Data Mining Exception
Prior to the entry into force of the new law, there was no exception to copyright infringement for experimental or research use. The new law now provides an explicit rule that allows the copying (but no other uses, such as making available or broadcasting) of protected works if the copy is made "for the purpose of scientific research", if the copying is the result of a technical process and if the user has lawfully obtained access to the works. This exception is particularly intended to exempt methods of datamining for non-commercial purposes. It makes the copying of works in this limited framework both lawful and free, as the law does not foresee a special remuneration payable to the authors or the collecting societies.
|Kat working from home, day #13|
New Rules for Orphan Works
Until now, Swiss law had only a narrow exception for the use orphan works, namely in connection with archives of broadcasters and restricted to works created in Switzerland. The new law provides a long-awaited and broader exception, allowing the use of all orphan works that are accessible in public libraries, museums, collections and archives and that were produced, copied or made available in Switzerland.

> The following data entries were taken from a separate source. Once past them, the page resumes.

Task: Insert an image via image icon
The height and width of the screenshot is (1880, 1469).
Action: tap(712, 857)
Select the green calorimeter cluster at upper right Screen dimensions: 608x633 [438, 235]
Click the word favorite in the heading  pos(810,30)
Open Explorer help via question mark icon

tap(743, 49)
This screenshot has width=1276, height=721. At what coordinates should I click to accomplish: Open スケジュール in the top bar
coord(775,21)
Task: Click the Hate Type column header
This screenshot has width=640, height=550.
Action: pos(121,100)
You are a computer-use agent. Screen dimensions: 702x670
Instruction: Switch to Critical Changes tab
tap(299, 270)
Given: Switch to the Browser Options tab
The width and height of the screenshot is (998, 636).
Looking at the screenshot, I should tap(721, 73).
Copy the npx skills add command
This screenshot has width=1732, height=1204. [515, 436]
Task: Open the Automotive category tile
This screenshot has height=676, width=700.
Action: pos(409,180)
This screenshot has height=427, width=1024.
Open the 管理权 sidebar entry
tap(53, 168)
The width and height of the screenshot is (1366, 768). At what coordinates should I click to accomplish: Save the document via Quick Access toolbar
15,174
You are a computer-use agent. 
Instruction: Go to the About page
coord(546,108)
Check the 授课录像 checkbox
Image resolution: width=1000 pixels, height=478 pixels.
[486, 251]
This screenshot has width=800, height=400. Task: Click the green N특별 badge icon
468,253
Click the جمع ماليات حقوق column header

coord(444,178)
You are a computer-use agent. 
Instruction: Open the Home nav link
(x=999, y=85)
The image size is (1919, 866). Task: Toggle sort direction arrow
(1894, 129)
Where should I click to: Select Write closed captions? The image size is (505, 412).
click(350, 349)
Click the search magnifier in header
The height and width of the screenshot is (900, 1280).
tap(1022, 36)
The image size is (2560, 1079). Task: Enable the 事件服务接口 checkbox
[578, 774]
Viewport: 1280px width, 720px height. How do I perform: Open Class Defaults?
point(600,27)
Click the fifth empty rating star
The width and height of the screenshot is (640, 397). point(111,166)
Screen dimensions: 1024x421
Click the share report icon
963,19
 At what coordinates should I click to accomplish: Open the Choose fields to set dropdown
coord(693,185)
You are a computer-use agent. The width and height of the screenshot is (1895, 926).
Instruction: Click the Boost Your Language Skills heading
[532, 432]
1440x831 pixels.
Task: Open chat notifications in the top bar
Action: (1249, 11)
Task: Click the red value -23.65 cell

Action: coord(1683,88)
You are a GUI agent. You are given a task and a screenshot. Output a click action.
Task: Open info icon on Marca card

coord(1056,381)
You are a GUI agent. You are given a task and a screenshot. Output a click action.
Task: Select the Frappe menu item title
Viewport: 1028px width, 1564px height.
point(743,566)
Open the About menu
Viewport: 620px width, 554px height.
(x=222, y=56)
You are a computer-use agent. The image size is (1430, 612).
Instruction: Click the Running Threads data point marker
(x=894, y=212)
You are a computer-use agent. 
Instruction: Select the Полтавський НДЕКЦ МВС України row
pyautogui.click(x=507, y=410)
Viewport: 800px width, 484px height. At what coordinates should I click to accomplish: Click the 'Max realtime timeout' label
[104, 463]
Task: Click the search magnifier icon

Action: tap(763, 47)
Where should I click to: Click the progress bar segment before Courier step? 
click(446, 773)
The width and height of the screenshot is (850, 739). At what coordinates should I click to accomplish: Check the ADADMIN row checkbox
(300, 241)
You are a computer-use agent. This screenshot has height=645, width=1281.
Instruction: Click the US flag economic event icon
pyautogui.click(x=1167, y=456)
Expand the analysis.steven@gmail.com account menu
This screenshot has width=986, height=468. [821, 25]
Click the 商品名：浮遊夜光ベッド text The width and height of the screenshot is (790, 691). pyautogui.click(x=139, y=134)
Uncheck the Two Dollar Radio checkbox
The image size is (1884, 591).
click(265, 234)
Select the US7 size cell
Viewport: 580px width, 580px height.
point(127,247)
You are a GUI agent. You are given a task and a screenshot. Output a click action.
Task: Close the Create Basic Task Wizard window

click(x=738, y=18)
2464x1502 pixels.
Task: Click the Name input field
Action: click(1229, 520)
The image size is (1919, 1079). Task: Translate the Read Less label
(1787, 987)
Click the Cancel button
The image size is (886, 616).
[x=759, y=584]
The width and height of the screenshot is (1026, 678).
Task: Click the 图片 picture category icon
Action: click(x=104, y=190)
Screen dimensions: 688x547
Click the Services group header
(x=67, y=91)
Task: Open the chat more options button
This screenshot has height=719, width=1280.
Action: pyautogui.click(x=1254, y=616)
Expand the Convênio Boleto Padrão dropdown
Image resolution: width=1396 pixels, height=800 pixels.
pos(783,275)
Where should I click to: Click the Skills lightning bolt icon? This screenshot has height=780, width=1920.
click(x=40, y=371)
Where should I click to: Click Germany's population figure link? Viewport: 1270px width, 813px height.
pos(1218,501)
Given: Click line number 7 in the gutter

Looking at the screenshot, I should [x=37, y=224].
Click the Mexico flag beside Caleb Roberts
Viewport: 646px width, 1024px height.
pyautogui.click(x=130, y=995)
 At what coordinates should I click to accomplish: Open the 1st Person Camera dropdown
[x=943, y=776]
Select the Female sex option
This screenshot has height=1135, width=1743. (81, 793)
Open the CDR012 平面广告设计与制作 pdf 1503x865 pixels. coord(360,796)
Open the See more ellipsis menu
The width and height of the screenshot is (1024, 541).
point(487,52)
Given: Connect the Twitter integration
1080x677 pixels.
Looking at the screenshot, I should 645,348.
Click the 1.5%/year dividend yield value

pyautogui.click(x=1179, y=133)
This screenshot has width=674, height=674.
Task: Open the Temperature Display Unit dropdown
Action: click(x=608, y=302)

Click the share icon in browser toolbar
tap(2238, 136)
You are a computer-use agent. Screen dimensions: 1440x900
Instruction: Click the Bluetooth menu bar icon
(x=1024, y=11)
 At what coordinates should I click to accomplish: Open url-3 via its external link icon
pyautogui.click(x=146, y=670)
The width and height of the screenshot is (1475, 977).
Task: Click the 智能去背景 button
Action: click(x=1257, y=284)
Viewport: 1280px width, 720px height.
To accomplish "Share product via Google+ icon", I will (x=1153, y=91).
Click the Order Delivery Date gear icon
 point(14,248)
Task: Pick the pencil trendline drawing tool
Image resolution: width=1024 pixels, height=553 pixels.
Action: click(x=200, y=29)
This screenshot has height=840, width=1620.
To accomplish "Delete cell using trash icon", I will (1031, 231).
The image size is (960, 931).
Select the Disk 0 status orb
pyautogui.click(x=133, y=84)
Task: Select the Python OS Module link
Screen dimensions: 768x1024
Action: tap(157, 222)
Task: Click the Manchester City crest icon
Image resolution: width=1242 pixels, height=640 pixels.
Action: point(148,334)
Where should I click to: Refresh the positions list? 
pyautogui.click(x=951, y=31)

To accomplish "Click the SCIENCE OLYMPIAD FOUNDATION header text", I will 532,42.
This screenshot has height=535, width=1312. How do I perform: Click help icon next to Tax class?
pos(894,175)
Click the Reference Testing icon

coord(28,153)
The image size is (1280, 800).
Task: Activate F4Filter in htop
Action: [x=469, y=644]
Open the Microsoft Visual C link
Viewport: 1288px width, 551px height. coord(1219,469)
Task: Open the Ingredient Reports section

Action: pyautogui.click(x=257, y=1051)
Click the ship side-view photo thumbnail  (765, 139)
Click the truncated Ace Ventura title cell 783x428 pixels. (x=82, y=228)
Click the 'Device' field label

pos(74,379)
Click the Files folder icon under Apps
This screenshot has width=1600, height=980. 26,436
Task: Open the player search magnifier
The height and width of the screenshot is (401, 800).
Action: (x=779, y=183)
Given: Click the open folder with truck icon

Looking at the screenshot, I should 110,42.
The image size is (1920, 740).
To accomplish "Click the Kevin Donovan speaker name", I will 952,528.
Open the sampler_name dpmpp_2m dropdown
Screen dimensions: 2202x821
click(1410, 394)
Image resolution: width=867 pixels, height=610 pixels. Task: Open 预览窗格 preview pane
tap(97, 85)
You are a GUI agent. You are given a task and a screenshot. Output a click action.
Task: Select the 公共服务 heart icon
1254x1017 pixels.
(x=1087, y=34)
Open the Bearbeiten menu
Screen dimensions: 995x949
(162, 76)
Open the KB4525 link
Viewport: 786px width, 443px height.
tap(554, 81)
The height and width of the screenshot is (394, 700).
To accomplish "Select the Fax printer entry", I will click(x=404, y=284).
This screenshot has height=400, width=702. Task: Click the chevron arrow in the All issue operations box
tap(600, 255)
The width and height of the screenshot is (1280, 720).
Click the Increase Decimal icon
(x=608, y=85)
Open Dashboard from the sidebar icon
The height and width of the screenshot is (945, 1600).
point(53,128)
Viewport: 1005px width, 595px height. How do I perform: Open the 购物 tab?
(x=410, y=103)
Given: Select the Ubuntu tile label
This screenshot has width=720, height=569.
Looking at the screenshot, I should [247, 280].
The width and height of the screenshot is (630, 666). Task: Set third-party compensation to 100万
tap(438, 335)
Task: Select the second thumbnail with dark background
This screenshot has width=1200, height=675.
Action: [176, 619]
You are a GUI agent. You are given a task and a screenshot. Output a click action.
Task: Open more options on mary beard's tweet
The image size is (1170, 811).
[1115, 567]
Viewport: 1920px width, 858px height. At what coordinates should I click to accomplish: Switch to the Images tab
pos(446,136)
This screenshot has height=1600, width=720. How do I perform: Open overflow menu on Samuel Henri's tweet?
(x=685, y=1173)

As such, the scope of permitted use is even broader than what is foreseen by Article 6 of the Orphan Works Directive (2012/28/EU) and encompasses all kinds of possible uses of the works. The use of orphan works gives rise to remuneration to be paid to authorized collecting societies. If the user intends to make use of a large number works (no threshold is defined in the law), the provisions on extended collective licenses are applicable.
Video on Demand
The new law provides for a non-assignable and non-waivable right to remuneration of authors and performers for the making available of audiovisual works (online). Only authorized collecting societies can claim the corresponding payment from the operators of video-on-demand platforms. The scope of the provision is, however, rather limited.
First, it does not apply to the music contained in the audiovisual works, nor to a series of specific works as set out in the statute (in particular, advertisements, promotional movies, computer games and "works made for hire by broadcasting societies or other journalistic works made for hire"). In addition, it only applies to audiovisual works made by persons and companies outside of Switzerland if the law of the relevant jurisdiction also contains a similar provision. This Kat is afraid that this provision may be more likely to cause difficulties of what is covered (what is a "promotional movie"?) than solve the problem which it purports to address.